Donald Trump to sign executive orders targeting ‘trade abuses’

President Donald Trump. Picture by Evan Vucci, Associated Press
President Donald Trump. Picture by Evan Vucci, Associated Press President Donald Trump. Picture by Evan Vucci, Associated Press

US president Donald Trump is poised to sign two executive orders aimed at cracking down on trade abuses.

The orders come a week before Mr Trump hosts Chinese president Xi Jinping at his estate in Florida, and follows tough election campaign rhetoric in which the man who became US leader said he would name China as a currency manipulator.

The US has its highest trade deficit with China, at $347 billion (£278bn) last year.

Peter Navarro, director of the White House National Trade Council, insisted the orders had nothing to do with the visit and were not an attempt to send a message to China.

He told reporters: “Nothing we’re saying tonight is about China. Let’s not make this a China story. This is a story about trade abuses, this is a story about an under-collection of duties.”

The first of the two orders Mr Trump will sign calls for completion of a large-scale report to identify “every form of trade abuse and every non-reciprocal practice that now contributes to the US trade deficit,” said commerce secretary Wilbur Ross.

Officials will have 90 days to produce a country-by-country, product-by-product report which will serve as the basis of future decision-making by the administration on trade-related issues.

“It will demonstrate the administration’s intention not to hip-shoot, not to do anything casual, not to do anything abruptly, but to take a very measured and analytical approach, both to analysing the problem and therefore to developing the solutions for it,” he said, describing the report as the first of its kind.

While Mr Trump has long argued that trade deficits imperil US workers, Mr Ross cautioned that they are not necessarily all bad.

In some cases, for instance, the US simply cannot produce enough of some things to meet domestic demand. In others, foreign countries may make products substantially cheaper or better than in the US.

Deficits in trade can also mean that foreign countries and entities are


investing in US assets.

Mr Ross argued that the US has the lowest tariff rates of any developed country.

The report, he said, will examine whether deficits are being driven by things like cheating, specific trade obligations, lax enforcement and World Trade Organisation rules.

Mr Ross said the report would not focus extensively on currency manipulation, which is under the purview of the US Treasury Department, despite Mr Trump’s bullish campaign rhetoric.

The second order will focus on stepping up the collection of anti-dumping and countervailing duties, which are levied against foreign governments what subsidise products so they can be sold below cost.

Mr Navarro said the US is leaving billions of dollars on the table as a result of lax enforcement of commitments in trade pacts.

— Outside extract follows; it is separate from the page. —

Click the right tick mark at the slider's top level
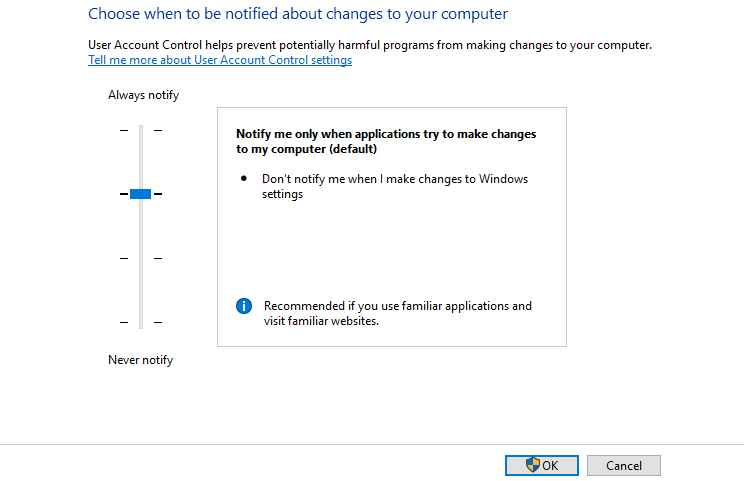Image resolution: width=744 pixels, height=481 pixels. coord(157,130)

The order will establish more effective bonding requirements, among other measures.

Mr Trump tweeted on Thursday evening that his first meeting with the Chinese leader would “be a very difficult one in that we can no longer have massive trade deficits... and job losses.”

He also wrote: “American companies must be prepared to look at other alternatives.”

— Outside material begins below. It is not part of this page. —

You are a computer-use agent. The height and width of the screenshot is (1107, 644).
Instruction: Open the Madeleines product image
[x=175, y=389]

The US trade deficit totalled $502.3bn (£403bn) last year, a slight increase from 2015, according to the commerce department.

The trade gap rose to its highest level since 2012 last year, though the imbalance remains below its 2006 high, shortly before the financial crisis struck.

Mr Trump has portrayed trade deficits as strangling economic growth and devastating factory jobs at home.

Research last year by academic economists, including David Autor of the Massachusetts Institute of Technology, found that China’s emergence has hurt some communities and they have yet to fully


recover.

But foreign trade has also helped reduce prices for clothing, cars and furniture, among other items, which has created savings for US


consumers.

While economists concede the benefits of trade can be uneven, they argue the job losses which Mr Trump blames on trade pacts can largely be attributed to automation.

A study released this week by the National Bureau of Economic Research estimates that robots account for up to 670,000 lost factory jobs between 1990 and 2007.

Both exports abroad and imports into the United States fell in 2016, but exports declined by a greater sum in part due to a stronger dollar making American-made goods and services more expensive overseas.